NZTA says it needs $130m to stop failure of ageing technology system
The Transport Agency has told the government it needs $130 million just to stop its old technology systems from failing, let alone build new systems.
A briefing to the Transport Minister released to RNZ shows $48m is needed this year, $63m next year, and a further $16m the year after.
"Recent events have demonstrated the risk of technology failure," the December 2019 briefing stated.
What those events were is blanked out, with the Minister of Transport Phil Twyford citing the need to protect the country's security as one reason for that.
"The Transport Agency's technology portfolio ... has been under-invested in for several years," the briefing said, with money put into new applications at the expense of maintaining "core systems".
"There is a real risk that if any of our technology systems fail, they may not be recoverable for ... weeks or longer, and the Transport Agency does not have alternative systems in place."
The gap was widening between what it could do and what was expected of it, and the remediation programme on its own would not be enough, the briefing said.
It also needed a "revitalisation" programme and had already identified more than 50 initiatives under that - but could not say what all this would cost.

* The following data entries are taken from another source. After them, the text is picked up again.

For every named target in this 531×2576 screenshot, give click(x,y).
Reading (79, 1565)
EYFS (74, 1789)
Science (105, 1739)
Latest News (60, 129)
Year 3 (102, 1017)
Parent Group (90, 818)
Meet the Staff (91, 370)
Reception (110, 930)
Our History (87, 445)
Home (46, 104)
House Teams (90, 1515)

"Both programmes are necessary to mitigate the risks we face today and deliver the performance," the briefing stated.
The agency committed a series of technology blunders in recent years through its now-disbanded Connected Journeys unit, which did not follow proper public sector controls, but was not reined in until outside auditors were brought in.
The agency told Twyford for its new technology spending, it would use a single governance group with some independent members on it, along with "independent quality assurance and other review activities".
The agency told Twyford it expected to have its rebuild programme mapped out early this year. It was getting advice from IRD and other agencies that had undertaken IT overhauls.
The briefing was blanked out where it listed the key remediation and revitalisation projects.